Biology as a scientific and research domain seems to have undergone major breakthroughs and paradigm shifts every time external disciplines have intersected with it. Typically, after a given time of somewhat uneasy coexistence, the community embraces the new conceptual frame and its associated technologies as a lens through which biological phenomena can be (re)interpreted. The happy encounter between biology and chemistry gave birth to biochemistry, enzymology, and metabolism. Much later, the interest of post-war physicists for live systems brought about the onset of molecular biology, which reached its biggest milestones in the elucidation of the DNA double helix and the deciphering of the genetic code. During the many decades dominated by molecular biology and molecular genetics, the emphasis has been on mechanistic understanding of biological phenomena, enabled by rigorous hypothesis-driven approaches imported from physics and formal mathematical logic. These departed from mere trial-and-error approaches that prevailed in previous stages and have enabled all-rational understanding of many key biological processes on the same principles that govern the rest of the material world. This is, after all, the ultimate mission of science as a human endeavour: rational understanding of reality with universal laws and principles.
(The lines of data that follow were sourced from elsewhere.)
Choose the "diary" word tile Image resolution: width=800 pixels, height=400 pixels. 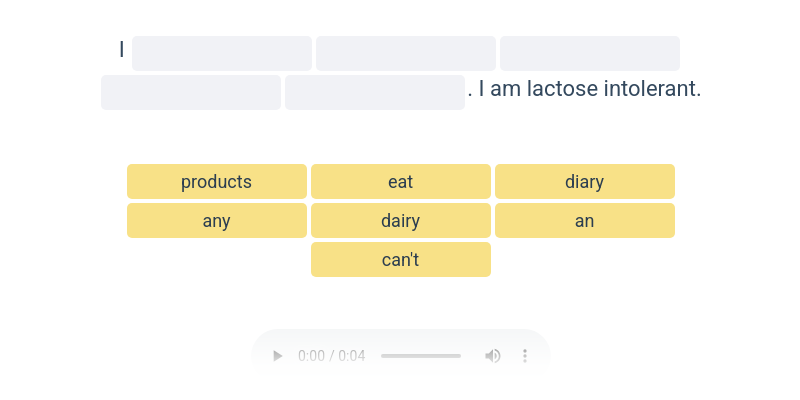tap(585, 182)
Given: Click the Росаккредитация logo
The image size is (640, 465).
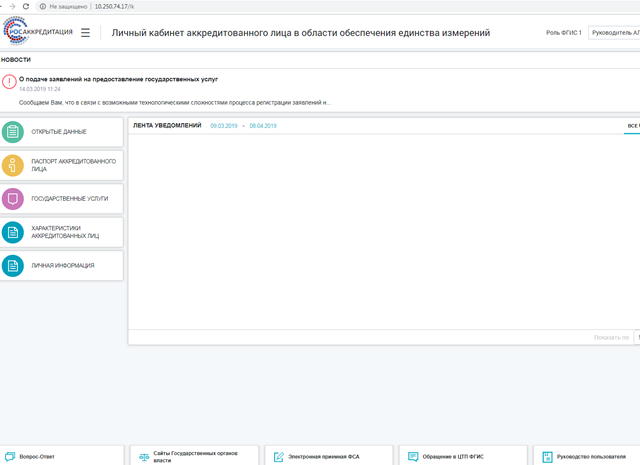Looking at the screenshot, I should [x=37, y=32].
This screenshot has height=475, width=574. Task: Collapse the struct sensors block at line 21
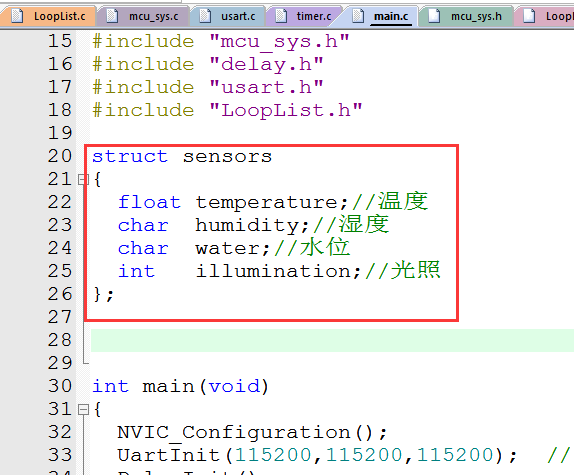(83, 180)

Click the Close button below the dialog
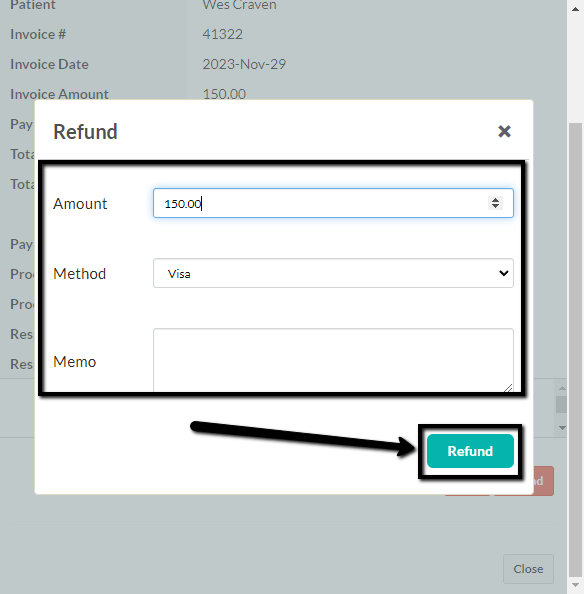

There are at least 3 intertwined qualities of life that can make full comprehension of living systems ultimately unreachable. First, they grow, mutate, and evolve. This means that one live object we inspect at a given moment in space and time will not be identical to the same a moment later, let alone if we perturb it to sample or measure specific properties. Second, parameters associated to specific biological devices are context-dependent. One promoter in a location of the genome will show different input–output transfer functions when placed on another site or when cells are grown under different nutritional or environmental conditions. Since the number of such possible conditions is virtually infinite, so is the variability of the parameters at stake. Finally, biological matter is often soft, i.e., not hard in a physical sense. Instead, biology is about flexible materials, plastic shapes, glues, etc. Such components also change their form, which adds another degree of difficulty to making predictions with an accuracy remotely comparable to other branches of science and technology. This does not mean that Biology escapes the laws of physics, but that its ever-growing complexity makes its complete comprehension with standard approaches unreachable—even theoretically. This is the point where machine learning and artificial intelligence (ML/AI) come to the rescue.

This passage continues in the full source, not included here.